Pour commencer, j’aimerais vous expliquer pourquoi et comment je me suis engagé dans la recherche. Je suis paysagiste, jardinier à mon compte et j’enseigne le paysage et l’écologie à l’École d’architecture de la Réunion depuis 2009. Une école, dans laquelle je suis récemment devenu Maître de conférences. Il y a dix ans, j’ai initié la création de l’École du jardin planétaire de La Réunion inspirée du concept de Gilles Clément, qui en est le parrain.

Après huit années d’une posture « engagée » sur ces trois activités et particulièrement sur l’éducation populaire, je souhaitais prendre du recul, tenter de théoriser, de réfléchir aux questions de fonds qui animent mon engagement. Cette démarche a beaucoup de sens pour moi dans la mesure où je souhaitais adopter une nouvelle posture face aux enjeux liées à la biodiversité et enrichir mes enseignements. 

En octobre 2019, je me suis donc engagé dans la recherche. Mon directeur de thèse est Serge Briffaud. Le laboratoire auquel je suis rattaché est l’UMR Passages à Bordeaux.

Le titre de la thèse est : « Jardin tropical et quête de la biodiversité.
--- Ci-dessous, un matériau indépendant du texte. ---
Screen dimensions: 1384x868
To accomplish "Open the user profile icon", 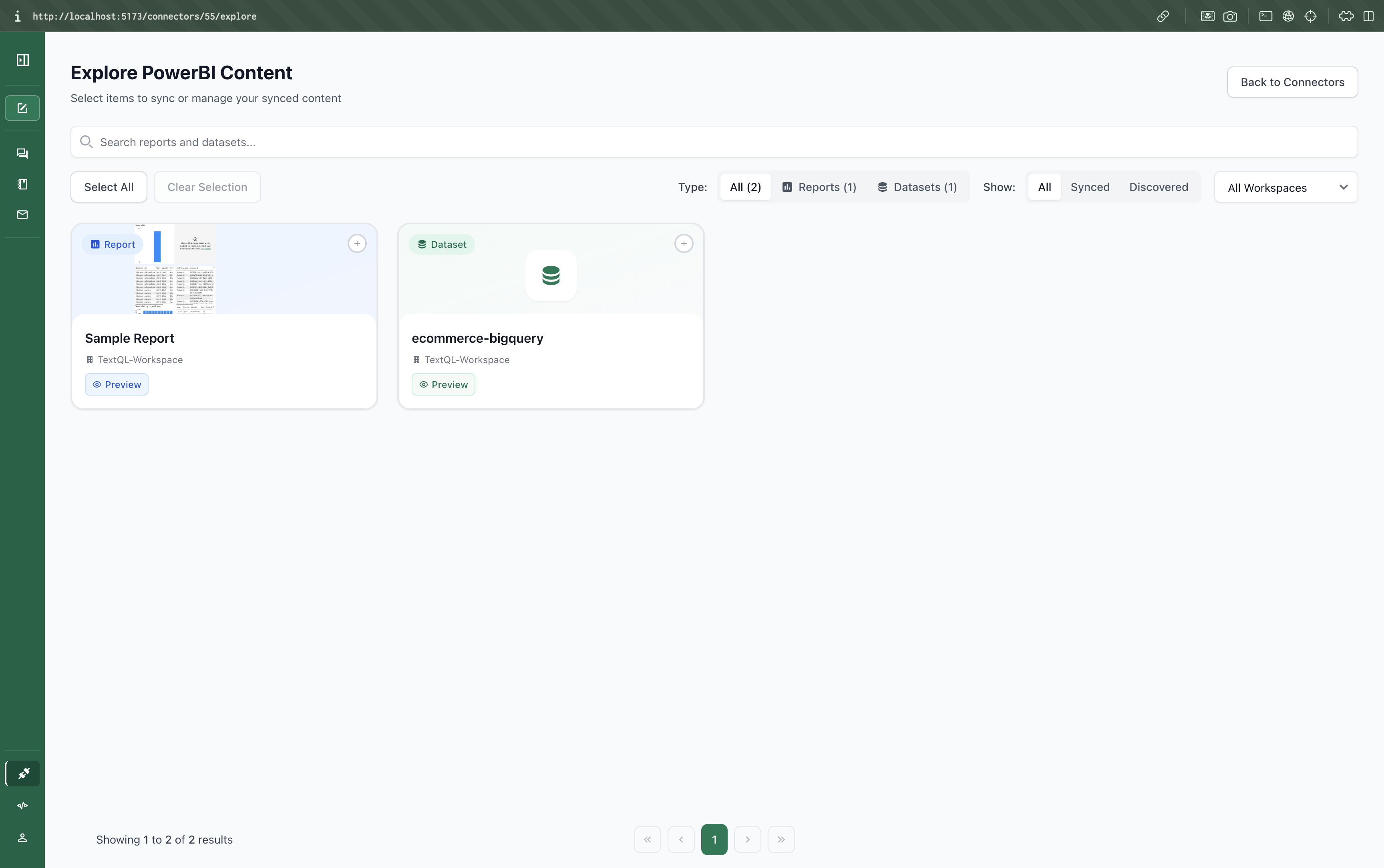I will (22, 838).
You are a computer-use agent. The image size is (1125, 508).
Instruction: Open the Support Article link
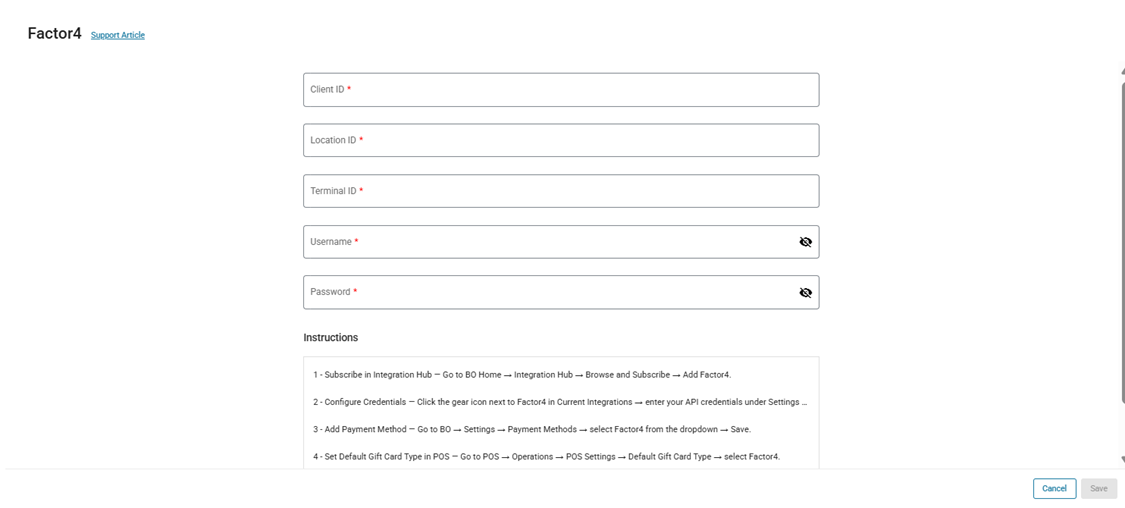118,35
Transmission, évolution et renouvellement des pratiques et savoirs jardiniers à La Réunion ».

Deux hypothèses ont guidé ce travail. La première est que le « jardin » constitue un lieu stratégique pour une réponse adaptée aux enjeux écologiques contemporains liés à l’érosion de la biodiversité à l’échelle planétaire. Dans ce sens, le jardin constitue un lieu d’incubation et de transmission, de représentation notamment de soi-même et d’expression culturelles, d’un rapport à la communauté, d’où peuvent rayonner de nouvelles manières de penser et d’agir. Le jardin est donc non seulement un lieu où l’on peut potentiellement « cultiver » la biodiversité mais où l’on peut participer à sa protection et son enrichissement.
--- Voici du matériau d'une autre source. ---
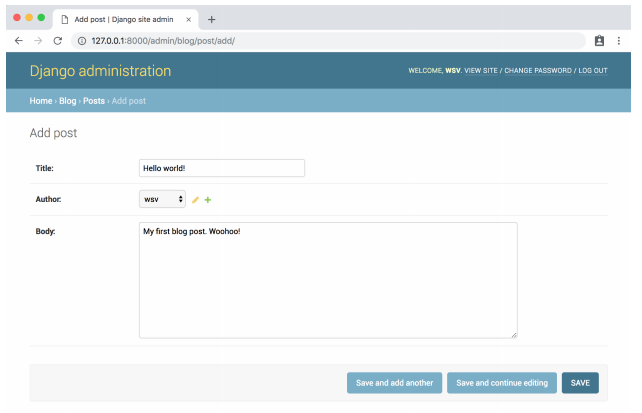Open the browser three-dot menu
642x413 pixels.
tap(620, 41)
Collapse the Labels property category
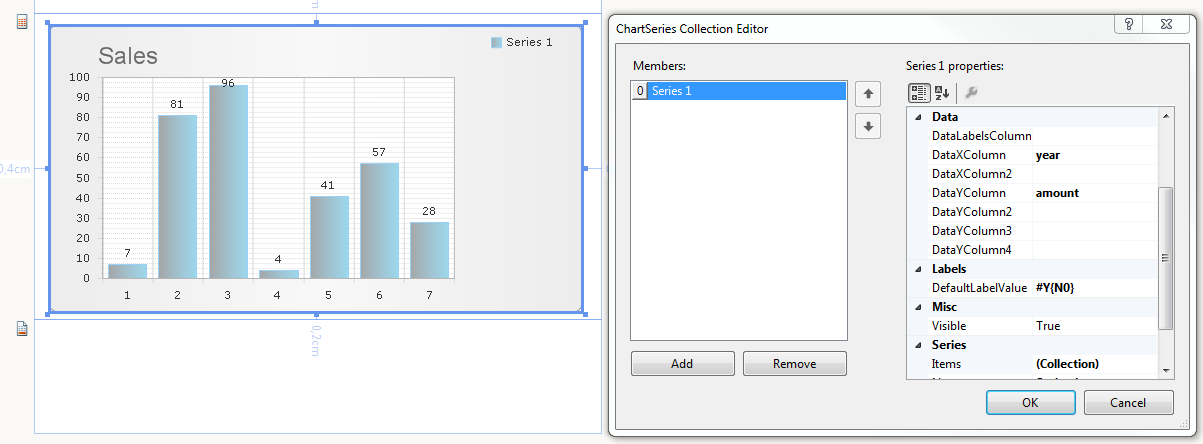Screen dimensions: 1203x444 [916, 269]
La seconde hypothèse est liée à la pratique du jardinage en milieu tropical à La Réunion dans un contexte de mutation du jardin de kaz, celui de l’évolution depuis quelques décennies des formes « traditionnelles » au profit, le plus souvent de jardins simplifiés, appauvris en biodiversité, voire minéralisés. Ce phénomène, provoqué par l’évolution du mode d’habiter et des modes de vie, reflète aussi une forme de déconnexion à la terre d’une partie des citoyens. Cependant, on assiste parallèlement, à l’émergence simultanée de nouvelles visions du jardin et du jardinage, témoignant d’une prise de conscience de plus en plus aiguisée des enjeux écologiques contemporains ainsi que d’une volonté d’agir en ce domaine.

La question centrale de cette recherche a beaucoup évoluée avec le temps, elle se résume ainsi : « Comment les jardiniers contribuent-ils, à travers l’évolution des pratiques et la transmission des savoirs, à la production d’une « biodiversité cultivée » au cœur du jardin ? »

Pour tester les deux hypothèses évoquées, j’ai fait le choix de recourir à plusieurs démarches relevant à la fois de la recherche fondamentale et de la recherche-action. La thèse s’articule autour de trois chemins correspondant à des entrées différentes dans la problématique de recherche. Le premier est la collecte de données qualitatives sur la base d’une série de 21 entretiens semi-directifs de jardiniers provenant de toute l’île. 

Le deuxième chemin est une démarche d’enquête. Il s’agit d’un retour d’expérience sur l’École du jardin planétaire de La Réunion.

Enfin, le troisième chemin est celui de la création d’un jardin expérimental conçu collectivement sur une parcelle à l’échelle d’un jardin créole « traditionnel ». Une multitude de jardiniers ont participé à cette expérience. Un inventaire du vivant a été réalisé à la fois sur la flore et la faune. Un herbier est accessible sur ce lienLa démarche  a donné lieu à un travail d’échanges, une co-conception et des travaux concrets de jardinage sur un site très intéressant. Pour en savoir plus sur le déroule de l’expérience, consultez les journaux de suivi de la démarche : Journal 2020 et Journal 2021.

Après trois années et trois mois de travail, la thèse a été déposée le 26 janvier 2023 à l’Ecole Doctorale de l’Université de Bordeaux Montaigne, elle a été soutenue le 10 mars 2023 à Bordeaux.